JUDY WOODRUFF: In other news today, Wall Street kept its four-week rally going on hopes that the G-20 summit will boost the world economy. Another factor was an accounting rule change that could shore up balance sheets at banks.
The Dow Jones industrial average gained 216 points to close at 7,978. The Nasdaq rose 51 points to close at 1,602.
The House voted today to give the government authority, for the first time, to regulate tobacco products. The Food and Drug Administration would be permitted to make ingredients public, ban flavoring, and block marketing campaigns for cigarettes and the like. The Senate takes up the bill later this month.

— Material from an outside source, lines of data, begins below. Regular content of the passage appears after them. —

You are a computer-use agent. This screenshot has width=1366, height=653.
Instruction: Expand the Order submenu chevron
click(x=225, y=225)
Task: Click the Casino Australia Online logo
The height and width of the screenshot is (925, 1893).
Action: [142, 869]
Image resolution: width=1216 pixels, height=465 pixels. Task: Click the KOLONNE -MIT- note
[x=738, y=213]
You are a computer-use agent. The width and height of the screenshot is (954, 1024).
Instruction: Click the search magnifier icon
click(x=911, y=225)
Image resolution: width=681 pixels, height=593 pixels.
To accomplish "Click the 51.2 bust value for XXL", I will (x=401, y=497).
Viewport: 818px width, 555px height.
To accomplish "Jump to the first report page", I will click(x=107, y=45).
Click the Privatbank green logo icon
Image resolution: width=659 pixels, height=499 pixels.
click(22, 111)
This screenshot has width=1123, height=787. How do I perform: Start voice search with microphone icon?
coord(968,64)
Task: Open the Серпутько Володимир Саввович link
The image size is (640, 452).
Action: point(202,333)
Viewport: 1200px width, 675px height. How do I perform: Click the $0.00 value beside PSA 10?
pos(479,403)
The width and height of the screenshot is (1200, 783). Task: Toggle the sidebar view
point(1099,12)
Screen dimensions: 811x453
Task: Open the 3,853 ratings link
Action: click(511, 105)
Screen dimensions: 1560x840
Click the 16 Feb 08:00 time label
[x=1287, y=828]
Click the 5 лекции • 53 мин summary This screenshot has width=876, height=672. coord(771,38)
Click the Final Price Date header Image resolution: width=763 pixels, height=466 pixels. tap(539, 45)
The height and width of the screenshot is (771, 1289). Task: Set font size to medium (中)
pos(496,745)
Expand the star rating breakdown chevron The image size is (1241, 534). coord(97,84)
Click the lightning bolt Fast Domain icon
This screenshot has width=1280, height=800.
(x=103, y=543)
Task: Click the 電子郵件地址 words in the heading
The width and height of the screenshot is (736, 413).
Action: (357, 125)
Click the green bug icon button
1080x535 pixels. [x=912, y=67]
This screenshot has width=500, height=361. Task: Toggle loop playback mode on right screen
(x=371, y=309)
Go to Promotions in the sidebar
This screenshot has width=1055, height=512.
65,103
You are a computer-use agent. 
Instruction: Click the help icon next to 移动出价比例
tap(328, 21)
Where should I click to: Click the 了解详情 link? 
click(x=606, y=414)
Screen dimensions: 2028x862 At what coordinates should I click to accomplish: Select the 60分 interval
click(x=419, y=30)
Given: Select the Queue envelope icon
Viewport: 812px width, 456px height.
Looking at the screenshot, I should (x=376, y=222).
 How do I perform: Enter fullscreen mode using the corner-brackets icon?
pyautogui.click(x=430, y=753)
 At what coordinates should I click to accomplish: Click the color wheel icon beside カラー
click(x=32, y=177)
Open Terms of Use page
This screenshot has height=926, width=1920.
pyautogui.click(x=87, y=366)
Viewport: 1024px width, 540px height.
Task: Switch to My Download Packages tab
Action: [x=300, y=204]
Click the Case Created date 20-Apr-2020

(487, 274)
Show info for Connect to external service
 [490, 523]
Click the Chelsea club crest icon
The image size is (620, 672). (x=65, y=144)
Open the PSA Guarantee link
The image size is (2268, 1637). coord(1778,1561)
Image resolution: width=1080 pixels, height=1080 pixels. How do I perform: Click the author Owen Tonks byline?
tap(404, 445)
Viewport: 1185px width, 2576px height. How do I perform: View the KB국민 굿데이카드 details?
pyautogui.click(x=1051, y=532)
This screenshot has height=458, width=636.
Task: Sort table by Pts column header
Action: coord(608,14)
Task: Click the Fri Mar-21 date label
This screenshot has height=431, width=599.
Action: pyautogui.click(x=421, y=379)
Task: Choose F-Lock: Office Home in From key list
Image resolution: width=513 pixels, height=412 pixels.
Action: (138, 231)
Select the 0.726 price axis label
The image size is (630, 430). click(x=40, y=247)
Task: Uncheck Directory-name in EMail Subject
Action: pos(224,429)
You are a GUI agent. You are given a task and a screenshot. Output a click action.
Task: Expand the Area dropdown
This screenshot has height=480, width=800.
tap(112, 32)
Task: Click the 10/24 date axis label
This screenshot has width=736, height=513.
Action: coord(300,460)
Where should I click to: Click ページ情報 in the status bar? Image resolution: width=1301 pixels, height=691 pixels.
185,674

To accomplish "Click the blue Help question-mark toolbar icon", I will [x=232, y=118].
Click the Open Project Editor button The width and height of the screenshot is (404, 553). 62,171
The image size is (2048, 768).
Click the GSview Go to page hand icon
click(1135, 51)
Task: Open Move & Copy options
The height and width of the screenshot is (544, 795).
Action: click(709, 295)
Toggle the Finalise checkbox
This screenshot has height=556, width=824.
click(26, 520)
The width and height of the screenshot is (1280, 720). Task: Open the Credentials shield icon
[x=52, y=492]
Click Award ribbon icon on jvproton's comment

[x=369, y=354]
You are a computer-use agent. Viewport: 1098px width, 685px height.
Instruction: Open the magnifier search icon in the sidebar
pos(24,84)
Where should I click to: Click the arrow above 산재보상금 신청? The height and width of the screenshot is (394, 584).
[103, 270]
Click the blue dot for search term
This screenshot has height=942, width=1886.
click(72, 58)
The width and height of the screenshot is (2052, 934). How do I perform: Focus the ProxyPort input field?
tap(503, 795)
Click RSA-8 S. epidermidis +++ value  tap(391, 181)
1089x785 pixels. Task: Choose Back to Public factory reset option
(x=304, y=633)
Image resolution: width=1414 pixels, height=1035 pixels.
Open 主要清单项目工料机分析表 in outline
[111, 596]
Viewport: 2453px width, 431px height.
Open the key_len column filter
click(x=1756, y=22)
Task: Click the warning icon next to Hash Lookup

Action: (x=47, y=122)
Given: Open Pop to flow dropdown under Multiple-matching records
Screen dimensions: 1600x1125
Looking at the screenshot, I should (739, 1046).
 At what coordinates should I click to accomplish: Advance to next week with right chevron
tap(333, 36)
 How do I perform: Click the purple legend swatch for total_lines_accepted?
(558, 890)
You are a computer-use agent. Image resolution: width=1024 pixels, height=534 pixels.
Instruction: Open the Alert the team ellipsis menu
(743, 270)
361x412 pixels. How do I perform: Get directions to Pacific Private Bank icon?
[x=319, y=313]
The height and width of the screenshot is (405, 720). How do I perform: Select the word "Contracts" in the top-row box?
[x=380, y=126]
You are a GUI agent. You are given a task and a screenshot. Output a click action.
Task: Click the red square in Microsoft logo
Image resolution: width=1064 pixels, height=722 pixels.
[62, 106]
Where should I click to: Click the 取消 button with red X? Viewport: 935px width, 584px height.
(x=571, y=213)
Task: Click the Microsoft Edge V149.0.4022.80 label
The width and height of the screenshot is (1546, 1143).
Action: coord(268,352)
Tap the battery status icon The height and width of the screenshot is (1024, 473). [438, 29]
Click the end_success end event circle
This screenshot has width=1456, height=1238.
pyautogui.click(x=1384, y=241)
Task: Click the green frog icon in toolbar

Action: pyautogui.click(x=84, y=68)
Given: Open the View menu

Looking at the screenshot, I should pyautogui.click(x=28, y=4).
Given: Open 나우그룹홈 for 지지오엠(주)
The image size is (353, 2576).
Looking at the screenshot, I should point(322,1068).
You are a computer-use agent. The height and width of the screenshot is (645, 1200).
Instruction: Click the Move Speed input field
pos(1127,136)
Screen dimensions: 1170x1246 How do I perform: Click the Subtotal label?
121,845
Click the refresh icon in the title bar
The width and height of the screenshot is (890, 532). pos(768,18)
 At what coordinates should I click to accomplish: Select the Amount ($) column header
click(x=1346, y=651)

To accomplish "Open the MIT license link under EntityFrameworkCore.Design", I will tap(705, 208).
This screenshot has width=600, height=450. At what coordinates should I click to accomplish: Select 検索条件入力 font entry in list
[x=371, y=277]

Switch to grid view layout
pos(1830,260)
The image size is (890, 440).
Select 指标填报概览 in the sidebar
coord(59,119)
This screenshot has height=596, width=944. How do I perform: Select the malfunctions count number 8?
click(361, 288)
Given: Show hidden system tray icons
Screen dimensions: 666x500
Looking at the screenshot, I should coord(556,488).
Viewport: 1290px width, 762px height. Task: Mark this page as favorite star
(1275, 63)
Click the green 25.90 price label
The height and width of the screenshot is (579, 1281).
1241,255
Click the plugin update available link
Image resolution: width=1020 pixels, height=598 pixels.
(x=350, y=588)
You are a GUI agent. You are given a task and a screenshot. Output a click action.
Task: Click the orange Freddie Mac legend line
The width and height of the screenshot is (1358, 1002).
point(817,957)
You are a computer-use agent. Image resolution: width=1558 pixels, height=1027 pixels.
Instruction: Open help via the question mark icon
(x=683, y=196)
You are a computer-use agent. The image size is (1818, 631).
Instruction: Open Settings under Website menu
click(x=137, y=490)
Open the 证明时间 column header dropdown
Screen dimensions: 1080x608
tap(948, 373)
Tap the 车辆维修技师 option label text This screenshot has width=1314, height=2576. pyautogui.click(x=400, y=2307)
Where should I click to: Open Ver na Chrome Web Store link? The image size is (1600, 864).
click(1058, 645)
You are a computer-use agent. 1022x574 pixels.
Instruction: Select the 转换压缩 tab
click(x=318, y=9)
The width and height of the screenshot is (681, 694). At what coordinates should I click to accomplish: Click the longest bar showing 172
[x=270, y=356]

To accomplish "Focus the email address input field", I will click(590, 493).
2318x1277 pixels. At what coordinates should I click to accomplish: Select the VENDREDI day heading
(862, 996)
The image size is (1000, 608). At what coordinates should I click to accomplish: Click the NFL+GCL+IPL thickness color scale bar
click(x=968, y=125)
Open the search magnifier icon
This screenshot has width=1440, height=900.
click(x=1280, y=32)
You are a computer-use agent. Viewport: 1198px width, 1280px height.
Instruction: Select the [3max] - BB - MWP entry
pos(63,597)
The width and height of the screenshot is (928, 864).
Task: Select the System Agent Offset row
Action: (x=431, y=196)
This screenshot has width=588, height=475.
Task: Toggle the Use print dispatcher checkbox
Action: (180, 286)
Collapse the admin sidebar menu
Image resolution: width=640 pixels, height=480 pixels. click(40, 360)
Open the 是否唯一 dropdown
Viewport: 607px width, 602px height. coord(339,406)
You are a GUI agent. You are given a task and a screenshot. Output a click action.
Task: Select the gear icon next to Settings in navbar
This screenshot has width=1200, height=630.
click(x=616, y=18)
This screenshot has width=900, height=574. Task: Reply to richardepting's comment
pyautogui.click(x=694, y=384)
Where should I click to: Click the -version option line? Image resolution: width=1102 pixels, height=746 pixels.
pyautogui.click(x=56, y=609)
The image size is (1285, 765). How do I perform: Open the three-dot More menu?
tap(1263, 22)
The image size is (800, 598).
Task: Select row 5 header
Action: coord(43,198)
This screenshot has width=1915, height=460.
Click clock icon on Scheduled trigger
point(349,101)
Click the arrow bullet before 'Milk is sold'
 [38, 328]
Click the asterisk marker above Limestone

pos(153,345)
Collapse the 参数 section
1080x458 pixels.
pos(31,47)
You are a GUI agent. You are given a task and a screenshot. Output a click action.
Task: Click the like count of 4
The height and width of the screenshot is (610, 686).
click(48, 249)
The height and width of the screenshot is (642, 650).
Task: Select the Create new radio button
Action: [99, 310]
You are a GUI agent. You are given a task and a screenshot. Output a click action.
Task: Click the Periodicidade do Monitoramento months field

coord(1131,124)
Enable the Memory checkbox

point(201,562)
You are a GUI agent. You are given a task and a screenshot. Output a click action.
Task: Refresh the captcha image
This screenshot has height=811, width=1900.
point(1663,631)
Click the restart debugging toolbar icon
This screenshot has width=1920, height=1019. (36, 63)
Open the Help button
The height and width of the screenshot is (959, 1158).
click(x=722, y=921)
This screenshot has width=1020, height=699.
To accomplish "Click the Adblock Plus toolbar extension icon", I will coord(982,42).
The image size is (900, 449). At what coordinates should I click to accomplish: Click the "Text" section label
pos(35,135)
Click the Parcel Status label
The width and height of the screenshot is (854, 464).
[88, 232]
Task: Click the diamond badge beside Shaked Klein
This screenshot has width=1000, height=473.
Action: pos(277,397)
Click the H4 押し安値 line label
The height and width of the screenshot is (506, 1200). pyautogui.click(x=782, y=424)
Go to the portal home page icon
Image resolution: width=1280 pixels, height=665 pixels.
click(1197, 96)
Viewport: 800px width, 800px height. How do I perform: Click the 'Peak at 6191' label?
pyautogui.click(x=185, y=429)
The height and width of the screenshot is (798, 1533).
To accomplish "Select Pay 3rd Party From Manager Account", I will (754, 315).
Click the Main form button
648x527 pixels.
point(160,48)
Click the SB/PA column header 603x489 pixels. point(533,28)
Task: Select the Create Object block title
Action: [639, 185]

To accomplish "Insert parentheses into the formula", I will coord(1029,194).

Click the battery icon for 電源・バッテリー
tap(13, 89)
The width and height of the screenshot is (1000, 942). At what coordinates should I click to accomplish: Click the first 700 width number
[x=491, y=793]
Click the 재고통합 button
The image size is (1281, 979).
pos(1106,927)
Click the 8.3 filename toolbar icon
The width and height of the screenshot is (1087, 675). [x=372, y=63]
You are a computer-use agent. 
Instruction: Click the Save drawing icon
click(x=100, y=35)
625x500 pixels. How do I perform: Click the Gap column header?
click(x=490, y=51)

Former Illinois Gov. Rod Blagojevich was formally indicted late today on federal corruption charges. The main charge involved plotting to sell a U.S. Senate seat, the one that President Obama resigned. Blagojevich's brother and two former aides were also indicted. The state legislature removed Blagojevich from office in January.
In southern Afghanistan, fierce fighting has killed 20 insurgents. The U.S.-led coalition announced the battle erupted yesterday in Helmand province when militants attacked a patrol. Thirty-one militants died in clashes in the same region on Tuesday.
Israeli police questioned the country's new foreign minister for more than seven hours today. Avigdor Lieberman was interrogated on allegations of taking bribes, laundering money, and other misdeeds in his business dealings. He denied any wrongdoing. Lieberman has already drawn fire as foreign minister for saying he opposes any concessions to Arabs to gain peace.